GEBRUIK OP HELLINGEN
In heel wat gevallen heeft het verlies van controle over de trekker of
ongelukken, zoals het omkantelen van de trekker, precies te maken met
hellingen. Dergelijke ongelukken resulteren meestal in zware
verwondingen met mogelijk de dood tot gevolg. U dient dus extra
voorzichtig te zijn als u werkt op hellingen. Als u de helling niet achteruit
op kunt of als u zich niet veilig voelt, doet u er goed aan niet op de helling
te werken. Als u begint weg te glijden op een helling kunt u de controle
over uw machine niet meer terugkrijgen door op de rem te gaan staan.
De voornaamste oorzaken die tot het verlies van controle over uw
machine kunnen leiden, zijn de volgende: onvoldoende grip van
de wielen, te hoge rijsnelheid, ongepast remgedrag,
verstrooidheid, een machine gebruiken die niet geschikt is voor de
taak die u wenst uit te voeren, verkeerd aangebrachte hulpstukken
en een ongelijke verdeling van de lading.
1. Maai hellingen door recht naar boven en recht naar beneden
te rijden. Rij nooit zijdelings op de flank van de helling.
2. Kijk uit voor kuilen, groeven of schokken. Op oneffen
ondergrond kan de machine omkantelen. In hoog gras kunnen
hindernissen verborgen zijn.
3. Kies een lage versnelling, zodat u niet hoeft te stoppen of
schakelen terwijl u op een helling werkt.
4. Maai niet wanneer het gras nat is. De banden kunnen hun
grip verliezen.
5. Laat de machine altijd in versnelling, in het bijzonder wanneer
u hellingen afrijdt. Schakel niet naar neutraal om de helling
af te rollen.
6. Vermijd starten, stoppen of draaien op een helling. Indien de
banden hun grip verliezen, schakel dan het maaidek uit en rijd
langzaam in een rechte lijn de helling af.
7. Voer alle bewegingen op hellingen langzaam en geleidelijk uit.
Verander niet bruusk van snelheid of richting, want hierdoor
kan de machine kantelen.

UIT TE VOEREN TAKEN —
(A) Neem het fragment over hellingen opnieuw over van "3. Kies een" tot "af te rollen.", waarbij je "machine" vervangt door "maaier".
(B) In welke richting moet je volgens het fragment over hellingen een helling maaien?
(C) Schrijf het fragment over hellingen verder, te beginnen na de laatste zin.
De items die nu volgen staan los van het fragment over hellingen.

Posities van items

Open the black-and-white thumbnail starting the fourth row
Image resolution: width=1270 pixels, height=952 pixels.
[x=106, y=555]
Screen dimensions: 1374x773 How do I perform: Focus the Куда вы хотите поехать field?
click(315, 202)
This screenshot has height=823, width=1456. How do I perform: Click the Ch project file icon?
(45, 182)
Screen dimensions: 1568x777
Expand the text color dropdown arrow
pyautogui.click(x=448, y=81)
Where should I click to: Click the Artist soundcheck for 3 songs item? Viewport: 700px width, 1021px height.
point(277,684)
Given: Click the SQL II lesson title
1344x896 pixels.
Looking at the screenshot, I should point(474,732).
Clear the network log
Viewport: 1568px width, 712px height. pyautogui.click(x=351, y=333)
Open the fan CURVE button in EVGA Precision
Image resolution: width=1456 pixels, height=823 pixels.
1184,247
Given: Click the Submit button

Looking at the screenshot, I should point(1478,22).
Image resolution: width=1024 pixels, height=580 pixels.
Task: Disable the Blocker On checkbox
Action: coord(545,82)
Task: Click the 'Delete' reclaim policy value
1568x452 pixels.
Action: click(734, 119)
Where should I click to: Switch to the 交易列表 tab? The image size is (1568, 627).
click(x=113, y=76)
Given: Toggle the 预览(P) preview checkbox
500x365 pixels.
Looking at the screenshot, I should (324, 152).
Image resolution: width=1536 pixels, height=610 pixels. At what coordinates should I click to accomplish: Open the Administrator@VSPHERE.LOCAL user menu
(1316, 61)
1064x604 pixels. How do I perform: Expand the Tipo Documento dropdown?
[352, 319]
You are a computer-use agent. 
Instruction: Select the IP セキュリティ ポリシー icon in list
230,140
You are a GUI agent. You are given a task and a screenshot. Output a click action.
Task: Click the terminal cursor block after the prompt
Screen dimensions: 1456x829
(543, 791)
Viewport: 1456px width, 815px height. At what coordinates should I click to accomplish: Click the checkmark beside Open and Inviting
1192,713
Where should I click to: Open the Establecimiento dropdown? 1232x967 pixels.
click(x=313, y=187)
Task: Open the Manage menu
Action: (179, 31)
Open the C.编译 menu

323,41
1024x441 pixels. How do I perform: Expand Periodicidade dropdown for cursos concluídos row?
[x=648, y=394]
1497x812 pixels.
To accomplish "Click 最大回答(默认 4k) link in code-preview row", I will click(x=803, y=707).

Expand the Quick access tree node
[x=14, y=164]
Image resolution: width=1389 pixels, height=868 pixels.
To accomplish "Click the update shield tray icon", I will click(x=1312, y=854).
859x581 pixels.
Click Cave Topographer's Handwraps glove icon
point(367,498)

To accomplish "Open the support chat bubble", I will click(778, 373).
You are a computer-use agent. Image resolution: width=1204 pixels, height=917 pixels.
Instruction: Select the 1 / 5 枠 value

ANTWOORDEN —
(A)
3. Kies een lage versnelling, zodat u niet hoeft te stoppen of
schakelen terwijl u op een helling werkt.
4. Maai niet wanneer het gras nat is. De banden kunnen hun
grip verliezen.
5. Laat de maaier altijd in versnelling, in het bijzonder wanneer
u hellingen afrijdt. Schakel niet naar neutraal om de helling
af te rollen.

(B) Recht naar boven en recht naar beneden.

(C)
8. Wees extra voorzichtig wanneer u werkt met een machine met
een grasopvangsysteem of een ander hulpstuk, want de
stabiliteit van de machine kan hierdoor worden beïnvloed.
9. Probeer nooit de machine te stabiliseren door uw voet op de
grond te plaatsen.
10. Maai niet in de buurt van sterke hellingen, sloten of ophogingen. De
maaier zou plots kunnen kantelen indien een wiel over de rand van
een afgrond of sloot geraakt, of indien een rand inzakt.
11. Gebruik geen grasopvangsystemen op steile hellingen.
12. Maai geen hellingen waarop u niet kunt achteruit rijden.
13. Neem contact op met uw erkende verdeler voor de aanbevolen
wielgewichten of tegengewichten ter verbetering van de stabiliteit.
14. Verwijder hindernissen zoals rotsen, grote takken enz.
15. Werk langzaam. De banden kunnen hun grip verliezen op
hellingen, ook wanneer de remmen correct werken.
16. Draai niet op hellingen. Als dit niet kan worden vermeden,
draai dan langzaam en geleidelijk naar beneden toe
indien mogelijk.
VOORTGETROKKEN UITRUSTING
1. Trek uitsluitend met een machine die voorzien is van een
trekhaak. Maak voortgetrokken uitrusting enkel vast aan een
trekhaak en nergens anders aan de machine.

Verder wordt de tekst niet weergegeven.